Thursday, July 31, 2025

The lazy thing to do is hire a consultant: public service boss

 The lazy thing to do is hire a consultant: public service boss 

Edmund Tadros Jul 31, 2025

Public service managers should avoid the lazy option of hiring consultants, says senior public servant Blair Comley, but exceptions include so-called wicked problems.
The head of the federal health department, who is also an experienced consultant, said allowing external advisers to do too much work squandered the “latent capacity in the public service” by removing learning opportunities.
“You shouldn’t use consultants because you’ve lost confidence or patience with your team to deliver, and you say, ‘I just need it done in two months’ time’,” he said at The Australian Financial Review Government Services Summit on Tuesday.
“Rather than actually managing the team or uplifting their capability, the lazy thing to do is get in a consultant,”
Health department secretary Blair Comley has run several departments and spent almost six years as a consultant at EY. He’s on the advisory board of the government’s new in-house consultancy. Ben Appleton
The comments come amid the Albanese government’s push to build up skills in the public service, reduce the unnecessary use of external advisers and hire more public servants. This includes the recent creation of the in-house Australian Government Consulting (AGC), which targets “rare but repeatable” work across the public sector.
Comley has previously headed the federal departments of climate change and resources, and the NSW Department of Premier and Cabinet. He helped reform the GST and design Kevin Rudd’s carbon reduction scheme and Julia Gillard’s carbon tax. He also spent almost six years at EY as a partner, between 2018 and 2023.
His experiences have given him a firm view of when external advisers should be used. This includes when specialist skills not otherwise available are required and when an independent view is needed.

Some problems can’t be solved in house

Comley said a good use of external advice was when public servants were trying to solve the big “wicked problems” of government. The term describes complex issues that are difficult to solve because of incomplete, contradictory and changing requirements.
Experts required for this type of work “might be people hard to recruit and retain in the public service on an ongoing basis, [so] you can use consultants”.
“We do a lot of this, actually, with eminent persons [outside experts who advise on government initiatives],” he said. “Eminent persons reviews are a version of that, getting really experienced people who may not want to be running departments any more or whatever, but they have a lot of expertise.”
Comley, who is on the advisory board of the fledgling AGC, said the in-house unit would help develop internal skills and save money by keeping knowledge within the public sector.
An internal government consulting service “can actually do some of that best practice from within government, and then the IP [intellectual property] is held within government, and we don’t keep paying for it multiple times,” he said.
“And I think it’s a fantastic opportunity, both for departments, but also for people who might want to go and work in AGC for a period of time.”
Comley said there were still instances of consultants being unnecessarily used in the public sector, and admitted it was “quite hard to know when that’s happening”.
“But I sometimes go to, for example, a [department] branch meeting, and they’ll tell me, we’ve got a consultant in to do this.

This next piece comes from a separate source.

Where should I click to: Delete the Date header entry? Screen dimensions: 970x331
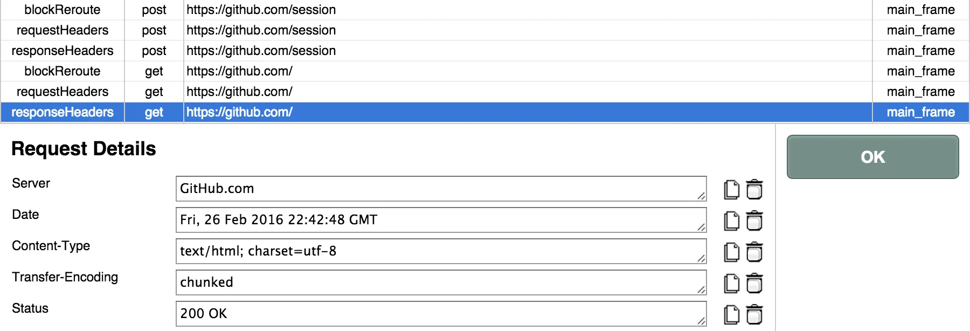754,220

And I’ll go, ‘really, isn’t that what our core job is?’
“So I think we’re still on a journey of when we’re getting the right use of consultants.”
Labor has accused the previous Coalition government of hollowing out skills in the public sector by imposing a cap on public servant numbers. The Coalition said the cap helped keep the cost of the public service in check.
Asked whether the Coalition’s cap led to a “leakage” of skilled workers to the private sector, Comley said that “having limits on the number of staff and not giving managers the capacity to decide what is staff, what is non-staff, does put a friction in the system, and I think that had an impact”.
“What I also think is, there’s a lot of latent capacity in the public service, but you have to give people the opportunity to do things and let them do it.”